Exercise material:
- - - - - - -
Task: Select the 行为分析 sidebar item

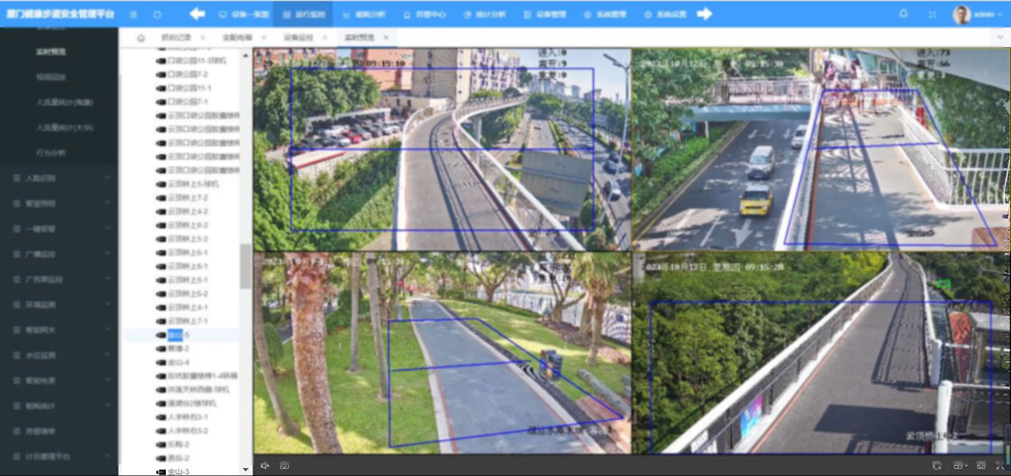Action: [51, 153]
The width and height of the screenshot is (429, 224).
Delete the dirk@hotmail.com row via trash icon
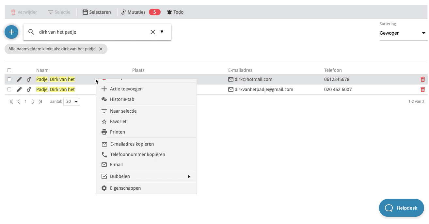point(422,79)
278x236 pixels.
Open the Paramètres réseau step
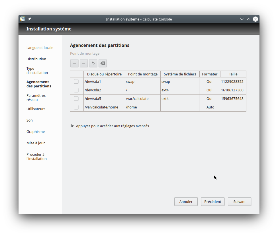pyautogui.click(x=36, y=98)
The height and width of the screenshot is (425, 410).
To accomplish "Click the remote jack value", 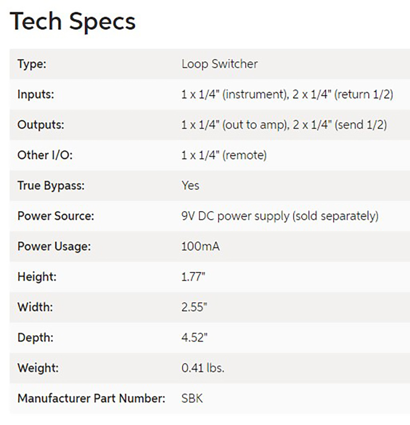I will pos(224,155).
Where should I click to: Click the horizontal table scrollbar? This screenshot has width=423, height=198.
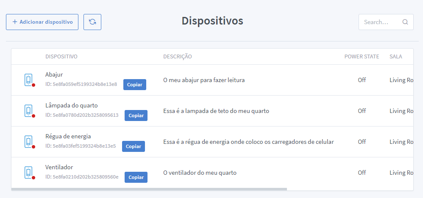[x=149, y=189]
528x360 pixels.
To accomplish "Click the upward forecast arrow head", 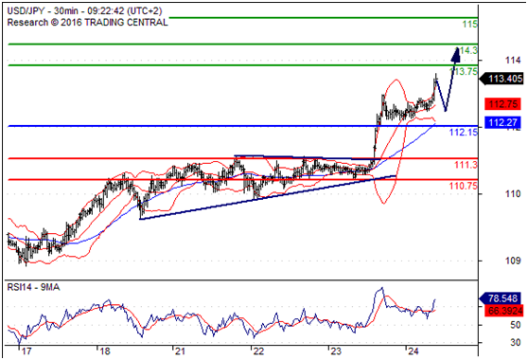I will pos(456,55).
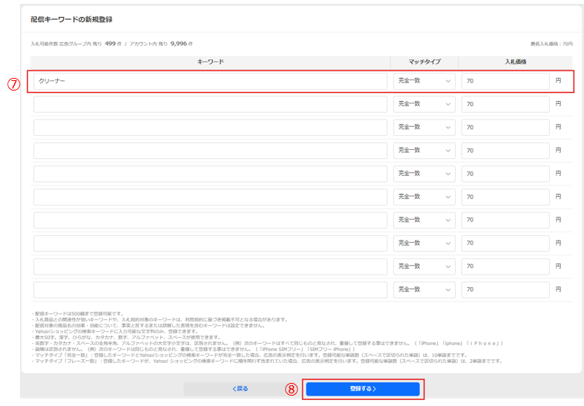Open the third row match type dropdown

[424, 128]
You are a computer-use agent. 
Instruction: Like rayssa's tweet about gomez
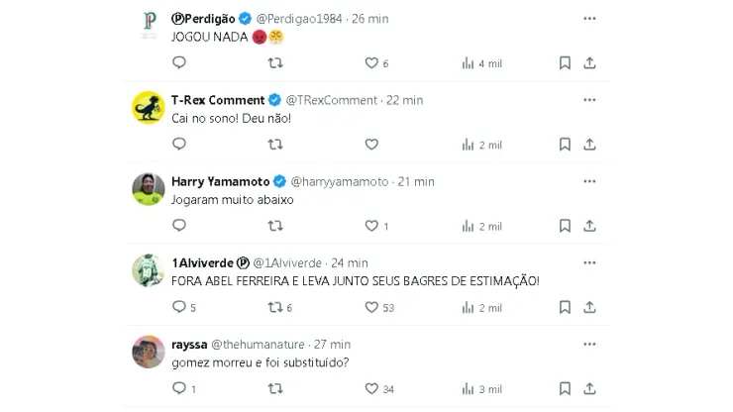371,389
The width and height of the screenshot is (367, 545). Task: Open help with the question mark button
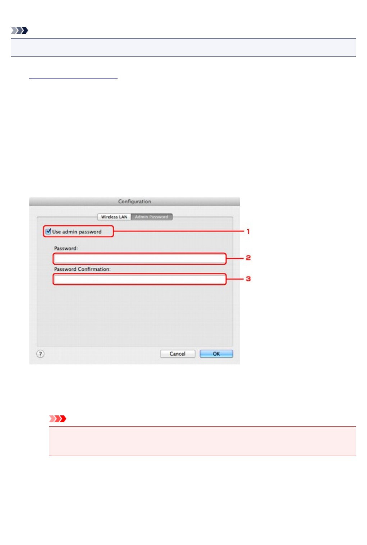41,354
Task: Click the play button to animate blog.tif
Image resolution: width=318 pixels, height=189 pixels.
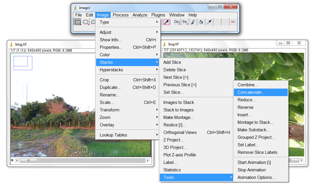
- - - - - - -
To do: Tally up the lines in the data that hold the word "pixels". Only the total should be given.

Written solution: 3